# Available data:

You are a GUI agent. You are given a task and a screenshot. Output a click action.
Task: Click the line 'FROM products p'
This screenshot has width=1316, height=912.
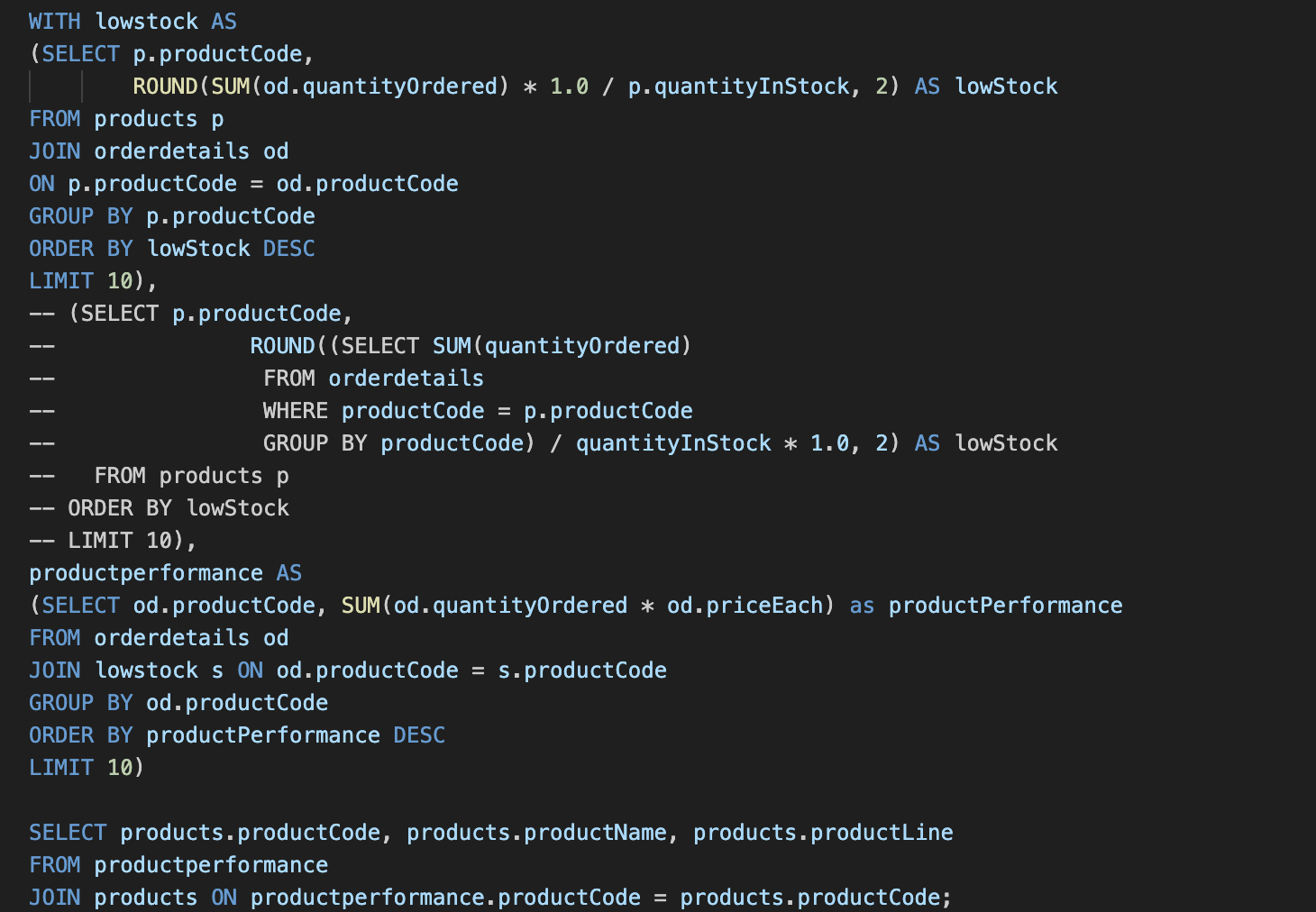[126, 119]
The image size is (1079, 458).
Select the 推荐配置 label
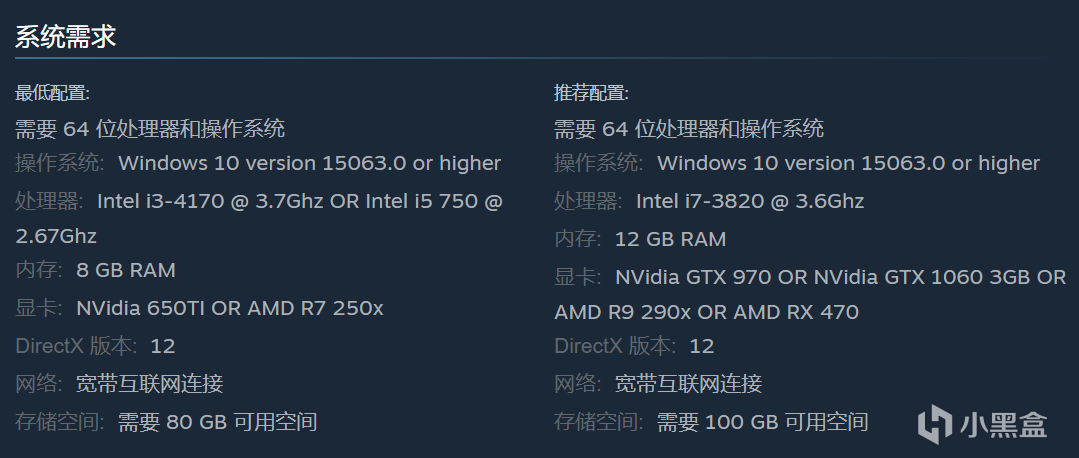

# Problem to work on:
Transcribe all the records above word for word, without their images.

# Response box:
You are a GUI agent. You are given a task and a screenshot. Output a click action.
Task: Click the line 'FROM products p'
This screenshot has width=1316, height=912.
[126, 119]
The image size is (1079, 458).
Select the 推荐配置 label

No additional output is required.